Egemenler gençleri düzen içinde tutup pasifleştirmek, duyarsızlaştırmak için ne kadar propaganda yaparlarsa yapsınlar, bu çürümüş düzenin bir kurtuluş veremeyeceğini gören gençler, kapitalist cehenneme karşı dünyanın pek çok yerinde mücadele ediyor, dayanışma gösterileri düzenliyorlar. Kapitalist sistemin dünyaya savaş ve yıkımdan başka bir şey getirmediğini ve bu düzenin yıkılması gerektiğini yüksek sesle ifade ediyorlar. Mesela Afganistan’da yaşanan trajediye karşı seslerini çıkartan, halkların yalnız olmadığını haykıran, ne kadar baskı yaşanıyor olursa olsun bu çürümüşlüğe karşı gelen gençler, anlamlı bir dayanışma örneği sergiliyorlar. Gençler sadece Almanya’da değil onlarca ülkede meydanlara çıkarak kapitalist sistemi hedefe koydular ve daha adil bir dünya için pasif durmayacaklarını, sinmeyeceklerini, mücadele edeceklerini haykırdılar. ABD’de düzenlenen bir dayanışma mitinginde gençler taşıdıkları dövizlerde ve sloganlarında, Biden yönetiminin “Afganistan’daki savaşı bitirdik” demesinin büyük bir yalan olduğunu, ABD’nin bu savaşla küresel bir kaosa yol açtığını ve şimdi bunun sonuçlarını yaşadıklarını ifade ediyorlar. Gençler Bush’tan Obama’ya, Trump’tan Biden’a ABD’nin yürüttüğü politikanın değişmediğini, halklara çatışma ve yıkım getirdiğini söylüyorlar.

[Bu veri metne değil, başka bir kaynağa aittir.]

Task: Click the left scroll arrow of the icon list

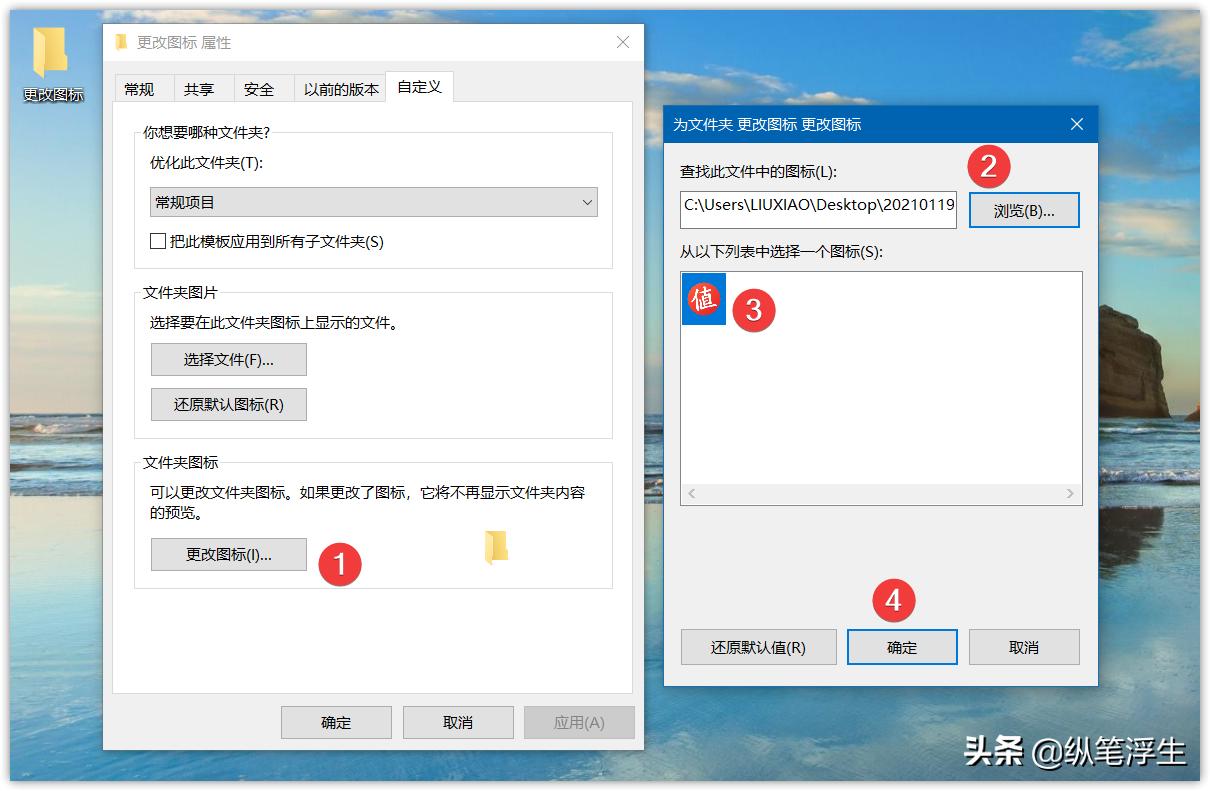Action: click(x=690, y=494)
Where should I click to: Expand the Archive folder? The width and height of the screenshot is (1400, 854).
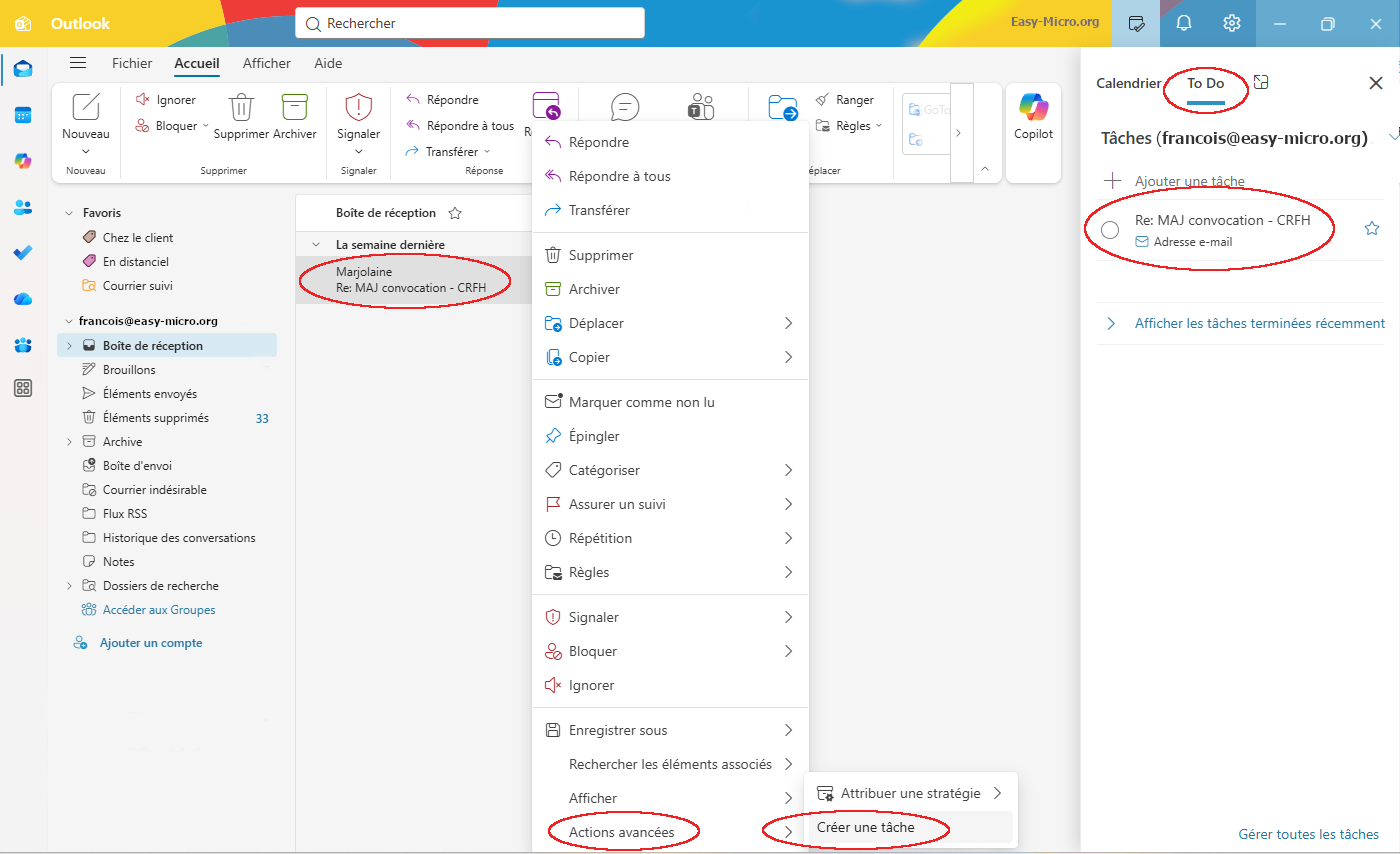coord(69,442)
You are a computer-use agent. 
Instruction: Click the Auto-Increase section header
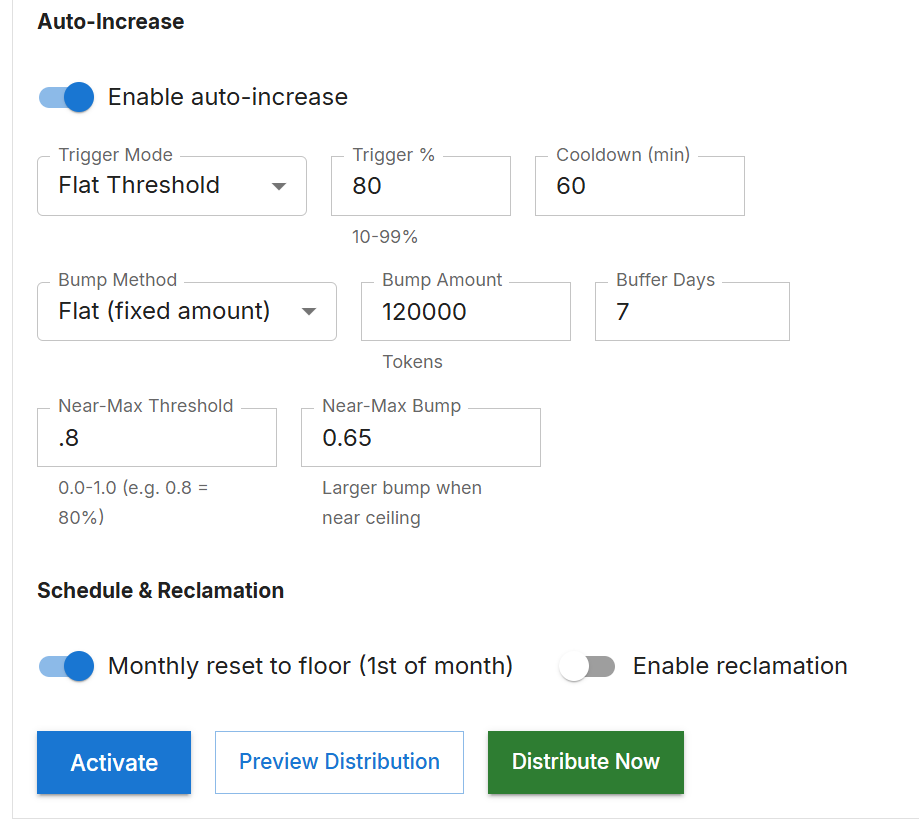coord(110,21)
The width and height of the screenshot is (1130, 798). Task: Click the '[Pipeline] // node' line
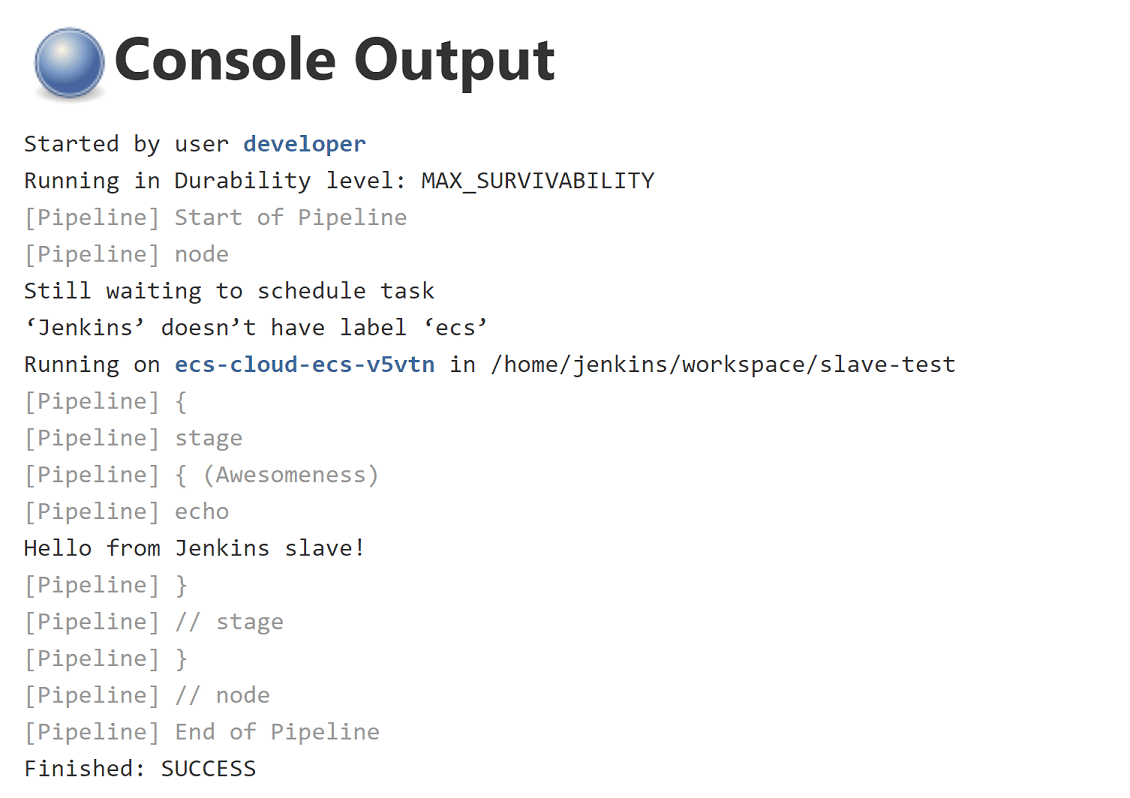click(x=146, y=695)
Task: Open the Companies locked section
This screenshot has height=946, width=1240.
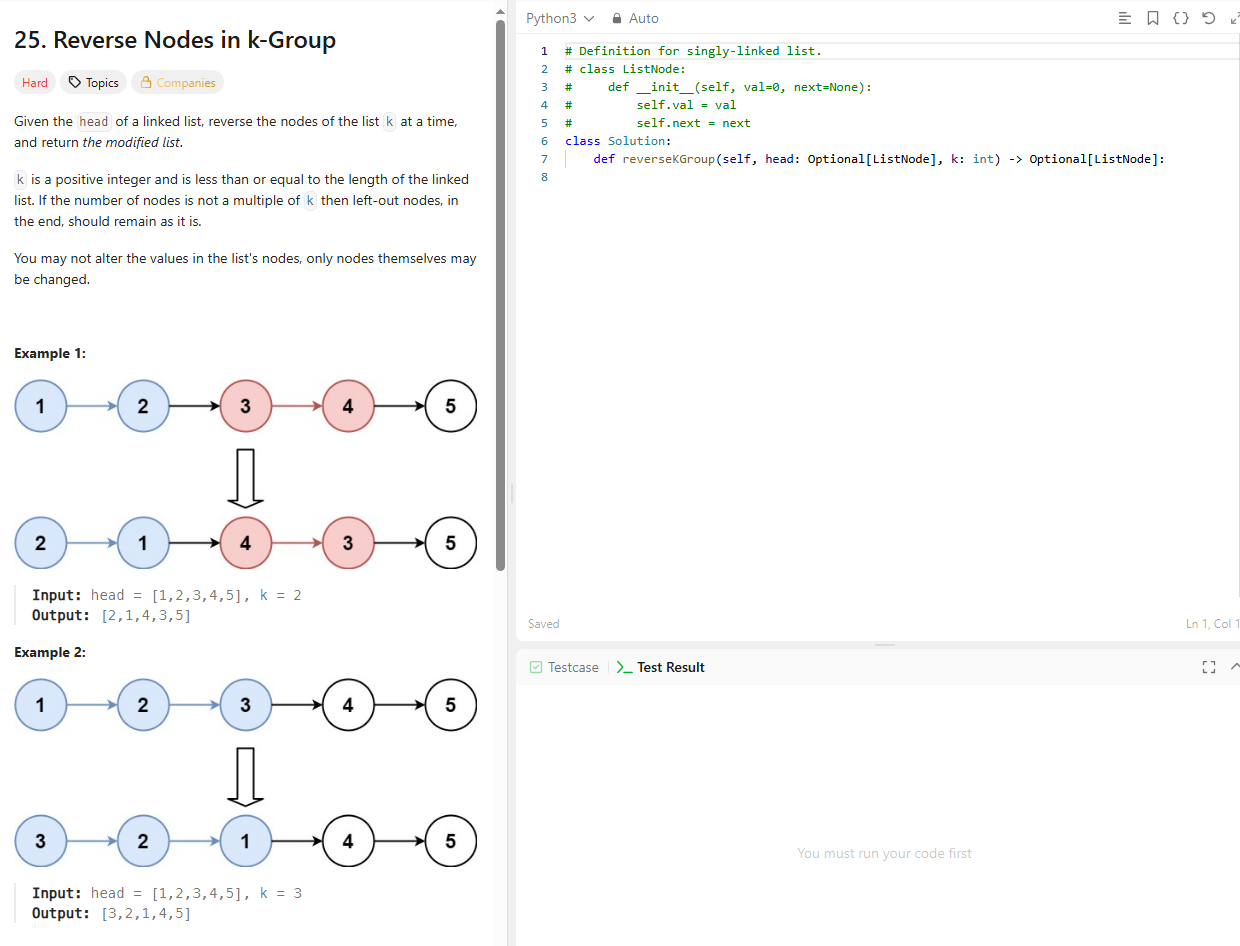Action: [177, 83]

Afganistan’da ve dünyanın farklı bölgelerinde büyük bir yıkıma neden olan emperyalist savaşın karşısında ses çıkaran gençler arasında Kanada’da yaşayan Afganlar ve Kanadalı emekçiler de bulunuyordu. Kanada’daki dayanışma gösterisinde alanlara çıkanlar emperyalist savaşın alevleri arasında kalan Afgan halkının ortada bırakılmasına öfkelerini gösterirken, hem bulundukları ülke yönetimine hem de Batılı ülkelerin uyguladığı göçmen politikalarına tepkiliydi. Emekçiler, Kanada hükümetinin Afganistan’daki trajediye yeterince ses çıkarmadığına, hatta uzaktan izlediğine dikkat çekerek, göçmenler konusunda verilen sözlerin yerine getirilmediğini ifade ediyorlar.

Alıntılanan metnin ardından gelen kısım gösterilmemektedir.